【论文阅读】A Gentle Introduction to Graph Neural Networks [图神经网络入门](5)
【論文閱讀】A Gentle Introduction to Graph Neural Networks [圖神經網絡入門](5)
Graph Neural Networks
圖神經網絡
Now that the graph’s description is in a matrix format that is permutation invariant, we will describe using graph neural networks (GNNs) to solve graph prediction tasks. A GNN is an optimizable transformation on all attributes of the graph (nodes, edges, global-context) that preserves graph symmetries (permutation invariances). We’re going to build GNNs using the “message passing neural network” framework proposed by Gilmer et al. [18] using the Graph Nets architecture schematics introduced by Battaglia et al. [19] GNNs adopt a “graph-in, graph-out” architecture meaning that these model types accept a graph as input, with information loaded into its nodes, edges and global-context, and progressively transform these embeddings, without changing the connectivity of the input graph.
既然圖的描述是排列不變的矩陣格式,我們將使用圖神經網絡(GNN)來描述以解決圖預測任務。GNN是對圖的所有屬性(節點、邊、全局上下文)的一種可優化的轉換,它保持了圖的對稱性(排列不變性)。我們將使用Gilmer等人提出的“信息傳遞神經網絡”[18]框架來構建GNN。使用Battaglia等人介紹的圖網架構示意圖[19]。GNN采用一種“圖入,圖出”的體系結構,這意味著這些模型類型接受一個圖作為輸入,將信息加載到它的節點、邊和全局上下文中,并逐步轉換這些embedding,而不改變輸入圖的連通性。
The simplest GNN
最簡單的GNN
With the numerical representation of graphs that we’ve constructed above (with vectors instead of scalars), we are now ready to build a GNN. We will start with the simplest GNN architecture, one where we learn new embeddings for all graph attributes (nodes, edges, global), but where we do not yet use the connectivity of the graph.
使用我們上面構建的圖的數字表示(使用向量而不是標量),我們現在可以構建GNN了。我們將從最簡單的GNN架構開始,在這個架構中,我們學習所有圖屬性(節點、邊、全局)的新embeddings,但我們還沒有使用圖的連通性。
For simplicity, the previous diagrams used scalars to represent graph attributes; in practice feature vectors, or embeddings, are much more useful.
You could also call it a GNN block. Because it contains multiple operations/layers (like a ResNet block).
為簡單起見,前面的圖使用標量來表示圖的屬性;在實踐中,特征向量或embeddings更有用。
你也可以叫它GNN block。

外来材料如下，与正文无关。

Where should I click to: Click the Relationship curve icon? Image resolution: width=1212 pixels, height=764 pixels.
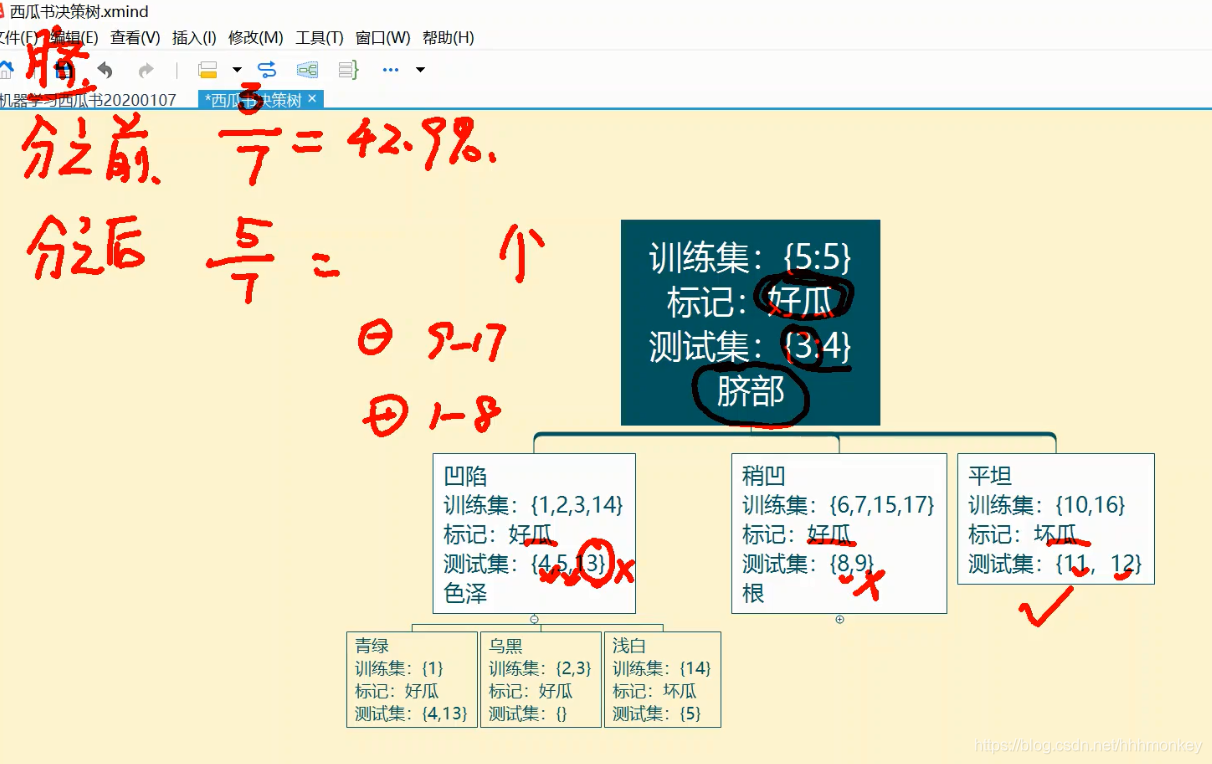pos(267,70)
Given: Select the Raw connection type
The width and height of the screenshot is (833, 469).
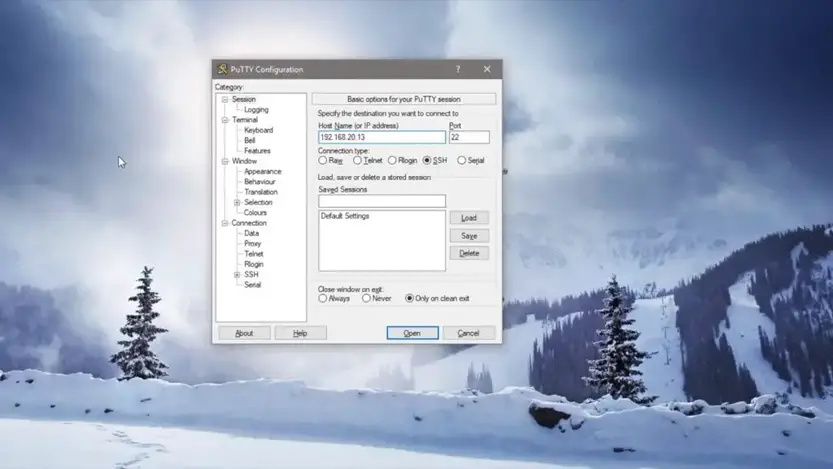Looking at the screenshot, I should pos(323,160).
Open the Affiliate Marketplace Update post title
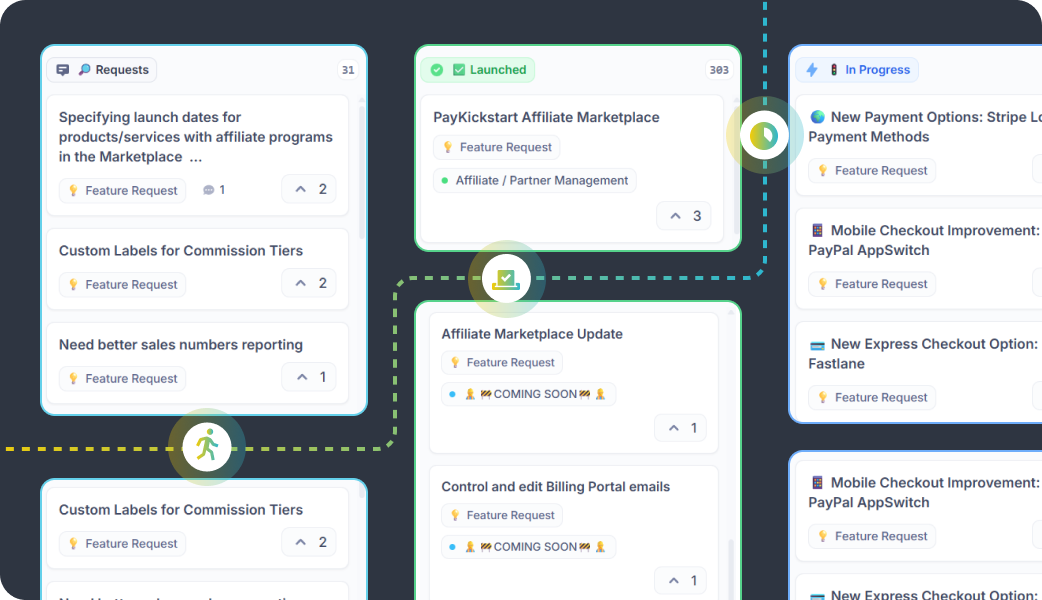Viewport: 1042px width, 600px height. 532,334
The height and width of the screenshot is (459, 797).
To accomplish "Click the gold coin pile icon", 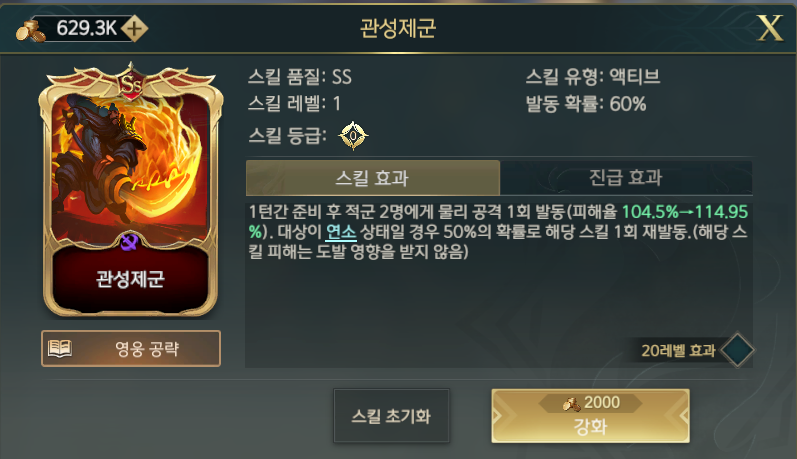I will tap(30, 30).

因為它包含多個操作/層(與ResNet block類似)。
This GNN uses a separate multilayer perceptron (MLP) (or your favorite differentiable model) on each component of a graph; we call this a GNN layer. For each node vector, we apply the MLP and get back a learned node-vector. We do the same for each edge, learning a per-edge embedding, and also for the global-context vector, learning a single embedding for the entire graph.
該GNN使用一個獨立的多層感知器(MLP)(或你喜歡的可微模型)在圖的每個組件; 我們稱之為GNN層。對于每個節點向量,我們應用MLP并得到一個學習后的節點向量。我們對每條邊做同樣的操作,學習每條邊的embedding,對全局上下文向量也做同樣的操作,學習整個圖的單個embedding。
A single layer of a simple GNN. A graph is the input, and each component (V,E,U) gets updated by a MLP to produce a new graph. Each function subscript indicates a separate function for a different graph attribute at the n-th layer of a GNN model.
一個簡單的GNN單層。輸入是一個圖,MLP更新每個參數(V,E,U)以生成一個新的圖。每個函數下標表示GNN模型第n層的不同圖形屬性的單獨函數。
As is common with neural networks modules or layers, we can stack these GNN layers together.
與神經網絡模塊或層一樣,我們可以將這些GNN層堆疊在一起。
Because a GNN does not update the connectivity of the input graph, we can describe the output graph of a GNN with the same adjacency list and the same number of feature vectors as the input graph. But, the output graph has updated embeddings, since the GNN has updated each of the node, edge and global-context representations.
由于GNN不更新輸入的圖的連通性,我們可以用與輸入的圖相同的鄰接表和相同數量的特征向量來描述GNN的輸出圖。但是,輸出圖更新了embeddings,因為GNN更新了每個節點、邊和全局上下文表示。
GNN Predictions by Pooling Information
通過池化信息來預測GNN
We have built a simple GNN, but how do we make predictions in any of the tasks we described above?
我們已經構建了一個簡單的GNN,但是我們如何在上面描述的任務中進行預測呢?
We will consider the case of binary classification, but this framework can easily be extended to the multi-class or regression case. If the task is to make binary predictions on nodes, and the graph already contains node information, the approach is straightforward?—?for each node embedding, apply a linear classifier.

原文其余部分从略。